▶ **Aim of the exercise**
Return every line from the one with "has width=973, height=543." through the one with "Task: Click 現買 button for 高砂熱学工業", inclusive, exactly as it appears below.

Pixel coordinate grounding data
+ + +

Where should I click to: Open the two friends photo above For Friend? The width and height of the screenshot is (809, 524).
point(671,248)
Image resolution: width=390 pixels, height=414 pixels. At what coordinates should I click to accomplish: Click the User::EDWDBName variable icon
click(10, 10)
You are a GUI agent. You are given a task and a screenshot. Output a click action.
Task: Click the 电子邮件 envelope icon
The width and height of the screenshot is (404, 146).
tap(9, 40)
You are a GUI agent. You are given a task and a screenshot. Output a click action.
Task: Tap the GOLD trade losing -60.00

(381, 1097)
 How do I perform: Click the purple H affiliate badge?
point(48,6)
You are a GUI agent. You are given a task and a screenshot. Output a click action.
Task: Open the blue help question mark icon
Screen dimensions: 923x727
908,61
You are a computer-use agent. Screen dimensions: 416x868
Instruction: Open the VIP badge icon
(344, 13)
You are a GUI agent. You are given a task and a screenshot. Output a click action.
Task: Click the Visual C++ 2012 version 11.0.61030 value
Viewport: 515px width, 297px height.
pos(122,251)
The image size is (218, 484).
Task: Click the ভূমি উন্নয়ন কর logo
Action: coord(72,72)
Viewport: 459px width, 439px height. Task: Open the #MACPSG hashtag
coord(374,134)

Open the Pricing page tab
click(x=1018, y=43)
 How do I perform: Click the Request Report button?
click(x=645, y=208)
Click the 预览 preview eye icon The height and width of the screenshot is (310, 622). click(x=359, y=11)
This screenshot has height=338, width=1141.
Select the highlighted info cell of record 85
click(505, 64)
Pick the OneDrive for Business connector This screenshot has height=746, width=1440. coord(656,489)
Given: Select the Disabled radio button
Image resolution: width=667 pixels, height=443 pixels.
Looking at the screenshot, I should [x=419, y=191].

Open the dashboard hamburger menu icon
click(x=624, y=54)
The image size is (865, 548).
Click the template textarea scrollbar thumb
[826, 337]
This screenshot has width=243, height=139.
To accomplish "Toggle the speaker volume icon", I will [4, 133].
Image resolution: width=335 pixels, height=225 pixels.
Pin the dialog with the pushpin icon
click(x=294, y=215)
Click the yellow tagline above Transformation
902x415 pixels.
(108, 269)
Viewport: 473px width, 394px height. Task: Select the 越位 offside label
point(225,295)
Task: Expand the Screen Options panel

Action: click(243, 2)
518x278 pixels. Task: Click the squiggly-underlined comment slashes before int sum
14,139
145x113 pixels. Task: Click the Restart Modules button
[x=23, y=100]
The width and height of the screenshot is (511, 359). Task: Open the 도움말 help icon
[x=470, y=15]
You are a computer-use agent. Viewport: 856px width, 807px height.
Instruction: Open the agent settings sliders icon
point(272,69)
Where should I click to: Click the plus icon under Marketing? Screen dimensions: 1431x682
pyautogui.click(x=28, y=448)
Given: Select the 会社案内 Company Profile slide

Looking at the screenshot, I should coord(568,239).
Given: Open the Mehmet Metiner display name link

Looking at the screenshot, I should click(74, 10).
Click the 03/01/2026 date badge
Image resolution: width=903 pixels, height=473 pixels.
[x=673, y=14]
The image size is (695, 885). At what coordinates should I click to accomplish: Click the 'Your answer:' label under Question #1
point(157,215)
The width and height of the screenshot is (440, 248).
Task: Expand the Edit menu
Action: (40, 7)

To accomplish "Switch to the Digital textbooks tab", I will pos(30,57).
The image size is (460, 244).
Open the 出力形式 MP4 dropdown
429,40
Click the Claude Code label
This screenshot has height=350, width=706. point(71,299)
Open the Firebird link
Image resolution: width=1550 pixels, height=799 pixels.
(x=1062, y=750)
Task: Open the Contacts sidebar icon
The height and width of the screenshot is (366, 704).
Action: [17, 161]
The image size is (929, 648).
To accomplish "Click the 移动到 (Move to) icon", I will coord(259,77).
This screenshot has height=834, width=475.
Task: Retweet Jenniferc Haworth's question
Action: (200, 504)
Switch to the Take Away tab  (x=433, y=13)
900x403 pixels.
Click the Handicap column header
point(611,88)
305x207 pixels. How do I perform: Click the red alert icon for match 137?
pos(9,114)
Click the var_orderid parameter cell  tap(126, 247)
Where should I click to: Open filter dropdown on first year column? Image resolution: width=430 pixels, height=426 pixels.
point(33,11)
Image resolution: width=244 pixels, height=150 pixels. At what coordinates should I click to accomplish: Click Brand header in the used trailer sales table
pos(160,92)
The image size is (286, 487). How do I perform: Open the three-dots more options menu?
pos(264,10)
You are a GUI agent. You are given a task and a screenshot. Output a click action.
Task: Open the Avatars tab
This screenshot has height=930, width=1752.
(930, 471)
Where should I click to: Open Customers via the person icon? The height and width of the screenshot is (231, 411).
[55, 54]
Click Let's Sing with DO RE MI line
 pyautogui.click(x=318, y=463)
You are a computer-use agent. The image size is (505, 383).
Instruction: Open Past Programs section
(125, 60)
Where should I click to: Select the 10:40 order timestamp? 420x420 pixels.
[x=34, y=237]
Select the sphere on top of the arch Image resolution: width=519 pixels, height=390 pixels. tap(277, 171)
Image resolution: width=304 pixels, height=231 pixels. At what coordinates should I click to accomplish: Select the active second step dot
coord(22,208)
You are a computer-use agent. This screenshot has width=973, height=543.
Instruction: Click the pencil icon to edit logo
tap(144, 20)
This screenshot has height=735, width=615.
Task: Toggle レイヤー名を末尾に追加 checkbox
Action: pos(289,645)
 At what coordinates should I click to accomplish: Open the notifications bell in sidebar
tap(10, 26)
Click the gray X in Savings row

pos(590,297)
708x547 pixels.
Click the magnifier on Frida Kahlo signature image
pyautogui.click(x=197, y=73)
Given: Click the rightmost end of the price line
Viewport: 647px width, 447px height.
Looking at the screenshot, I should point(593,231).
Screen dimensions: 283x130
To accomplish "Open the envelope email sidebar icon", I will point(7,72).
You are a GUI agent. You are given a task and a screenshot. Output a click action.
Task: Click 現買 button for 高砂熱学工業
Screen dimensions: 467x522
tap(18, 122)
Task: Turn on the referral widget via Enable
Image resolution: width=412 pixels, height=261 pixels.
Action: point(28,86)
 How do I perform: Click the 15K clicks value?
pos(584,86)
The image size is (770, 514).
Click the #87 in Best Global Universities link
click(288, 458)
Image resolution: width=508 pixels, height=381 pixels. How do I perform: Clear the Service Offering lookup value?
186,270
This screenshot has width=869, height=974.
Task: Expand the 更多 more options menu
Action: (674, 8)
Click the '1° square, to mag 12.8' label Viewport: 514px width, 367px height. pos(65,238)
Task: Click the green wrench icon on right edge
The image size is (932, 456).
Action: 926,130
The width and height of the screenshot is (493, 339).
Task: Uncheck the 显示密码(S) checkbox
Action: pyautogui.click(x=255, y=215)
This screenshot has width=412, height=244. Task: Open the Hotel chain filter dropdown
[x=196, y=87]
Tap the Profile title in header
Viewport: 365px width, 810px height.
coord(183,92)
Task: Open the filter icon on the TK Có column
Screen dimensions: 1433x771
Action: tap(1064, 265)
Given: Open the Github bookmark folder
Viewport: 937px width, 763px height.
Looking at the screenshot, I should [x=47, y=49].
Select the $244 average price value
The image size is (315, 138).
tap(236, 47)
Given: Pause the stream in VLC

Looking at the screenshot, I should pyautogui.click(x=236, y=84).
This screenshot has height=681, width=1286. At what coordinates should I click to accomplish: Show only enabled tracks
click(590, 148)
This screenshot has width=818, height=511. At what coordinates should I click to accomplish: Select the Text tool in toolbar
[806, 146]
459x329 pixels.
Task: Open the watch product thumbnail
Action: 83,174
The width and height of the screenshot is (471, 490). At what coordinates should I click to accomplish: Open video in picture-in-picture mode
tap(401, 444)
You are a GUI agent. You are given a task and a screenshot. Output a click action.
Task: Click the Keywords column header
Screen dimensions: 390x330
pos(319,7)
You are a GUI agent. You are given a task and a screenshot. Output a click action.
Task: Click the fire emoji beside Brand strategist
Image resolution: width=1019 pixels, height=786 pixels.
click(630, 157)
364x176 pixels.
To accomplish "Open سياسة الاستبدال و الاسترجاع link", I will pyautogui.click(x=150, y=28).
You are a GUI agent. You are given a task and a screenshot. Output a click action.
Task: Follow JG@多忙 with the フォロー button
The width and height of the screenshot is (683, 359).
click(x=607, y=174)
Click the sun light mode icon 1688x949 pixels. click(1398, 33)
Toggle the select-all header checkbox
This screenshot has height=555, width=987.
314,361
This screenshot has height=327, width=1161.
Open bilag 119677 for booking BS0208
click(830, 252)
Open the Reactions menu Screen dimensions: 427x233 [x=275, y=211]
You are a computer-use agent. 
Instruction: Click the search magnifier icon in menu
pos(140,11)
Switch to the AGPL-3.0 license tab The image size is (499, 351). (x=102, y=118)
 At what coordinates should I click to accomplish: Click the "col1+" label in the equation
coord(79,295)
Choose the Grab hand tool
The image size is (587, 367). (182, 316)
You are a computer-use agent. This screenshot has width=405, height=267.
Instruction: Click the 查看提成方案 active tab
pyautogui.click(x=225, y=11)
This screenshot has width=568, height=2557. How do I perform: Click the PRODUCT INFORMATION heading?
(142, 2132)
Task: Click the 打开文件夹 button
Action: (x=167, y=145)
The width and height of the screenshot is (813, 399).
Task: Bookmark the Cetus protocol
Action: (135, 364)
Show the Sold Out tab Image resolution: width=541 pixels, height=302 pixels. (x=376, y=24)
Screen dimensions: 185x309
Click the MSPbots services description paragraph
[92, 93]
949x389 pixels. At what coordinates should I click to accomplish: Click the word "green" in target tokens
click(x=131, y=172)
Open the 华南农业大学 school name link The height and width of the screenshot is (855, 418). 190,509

+ + +

▶ **Expected output**
You are a computer-use agent. This screenshot has width=973, height=543.
Instruction: Click the pencil icon to edit logo
tap(144, 20)
This screenshot has height=735, width=615.
Task: Toggle レイヤー名を末尾に追加 checkbox
Action: pos(289,645)
 At what coordinates should I click to accomplish: Open the notifications bell in sidebar
tap(10, 26)
Click the gray X in Savings row

pos(590,297)
708x547 pixels.
Click the magnifier on Frida Kahlo signature image
pyautogui.click(x=197, y=73)
Given: Click the rightmost end of the price line
Viewport: 647px width, 447px height.
Looking at the screenshot, I should point(593,231).
Screen dimensions: 283x130
To accomplish "Open the envelope email sidebar icon", I will point(7,72).
You are a GUI agent. You are given a task and a screenshot. Output a click action.
Task: Click 現買 button for 高砂熱学工業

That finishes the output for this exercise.